Evaluations
Contents
Evaluations is currently in alpha. To enable it, opt-in from your feature previews menu. We'd love to hear your feedback as we develop this feature.
Evaluations automatically assess the quality of your LLM generations using an "LLM-as-a-judge" approach. Each evaluation runs a customizable prompt against your generations and returns a pass/fail result with reasoning.
Why use evaluations?
- Monitor output quality at scale – Automatically check if generations are helpful, relevant, or safe without manual review.
- Detect problematic content – Catch hallucinations, toxicity, or jailbreak attempts before they reach users.
- Track quality trends – See pass rates across models, prompts, or user segments over time.
- Debug with reasoning – Each evaluation provides an explanation for its decision, making it easy to understand failures.
How evaluations work
When a generation is captured, PostHog samples it based on your configured rate (0.1% to 100%). If sampled, the generation's input and output are sent to an LLM judge with your evaluation prompt. The judge returns a boolean pass/fail result plus reasoning, which is stored and linked to the original generation.

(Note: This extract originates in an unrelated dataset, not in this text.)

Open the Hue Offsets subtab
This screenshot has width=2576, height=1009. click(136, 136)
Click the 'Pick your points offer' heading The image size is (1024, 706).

You can optionally filter which generations get evaluated using property filters. For example, only evaluate generations from production, from a specific model, or above a certain cost threshold.
Built-in templates
PostHog provides five pre-built evaluation templates to get you started:
| Template | What it checks | Best for |
|---|---|---|
| Relevance | Whether the output addresses the user's input | Customer support bots, Q&A systems |
| Helpfulness | Whether the response is useful and actionable | Chat assistants, productivity tools |
| Jailbreak | Attempts to bypass safety guardrails | Security-sensitive applications |
| Hallucination | Made-up facts or unsupported claims | RAG systems, knowledge bases |
| Toxicity | Harmful, offensive, or inappropriate content | User-facing applications |
Creating an evaluation
- Navigate to LLM analytics > Evaluations
- Click New evaluation
- Choose a template or start from scratch
- Configure the evaluation:
- Name: A descriptive name for the evaluation
- Prompt: The instructions for the LLM judge (templates provide sensible defaults)
- Sampling rate: Percentage of generations to evaluate (0.1% – 100%)
- Property filters (optional): Narrow which generations to evaluate
- Enable the evaluation and click Save
Viewing results
The Evaluations tab shows all your evaluations with their pass rates and recent activity. Click an evaluation to see its run history, including individual pass/fail results and the reasoning from the LLM judge.
You can also filter generations by evaluation results or create insights based on evaluation data to build quality monitoring dashboards.
Writing custom prompts
When creating a custom evaluation, your prompt should instruct the LLM judge to return true (pass) or false (fail) along with reasoning. The judge receives the generation's input and output for context.
Tips for effective evaluation prompts:
- Be specific about what constitutes a pass or fail
- Include examples of edge cases when relevant
- Keep the prompt concise but comprehensive
Example custom prompt:
Pricing
Each evaluation run counts as one LLM analytics event toward your quota.
Evaluations use OpenAI to run the LLM judge. Your first 100 evaluation runs are on us so you can try the feature right away. After that, add your own OpenAI API key in project settings to keep running evaluations.
Use sampling rates strategically to balance coverage and cost – 5-10% sampling often provides sufficient signal for quality monitoring.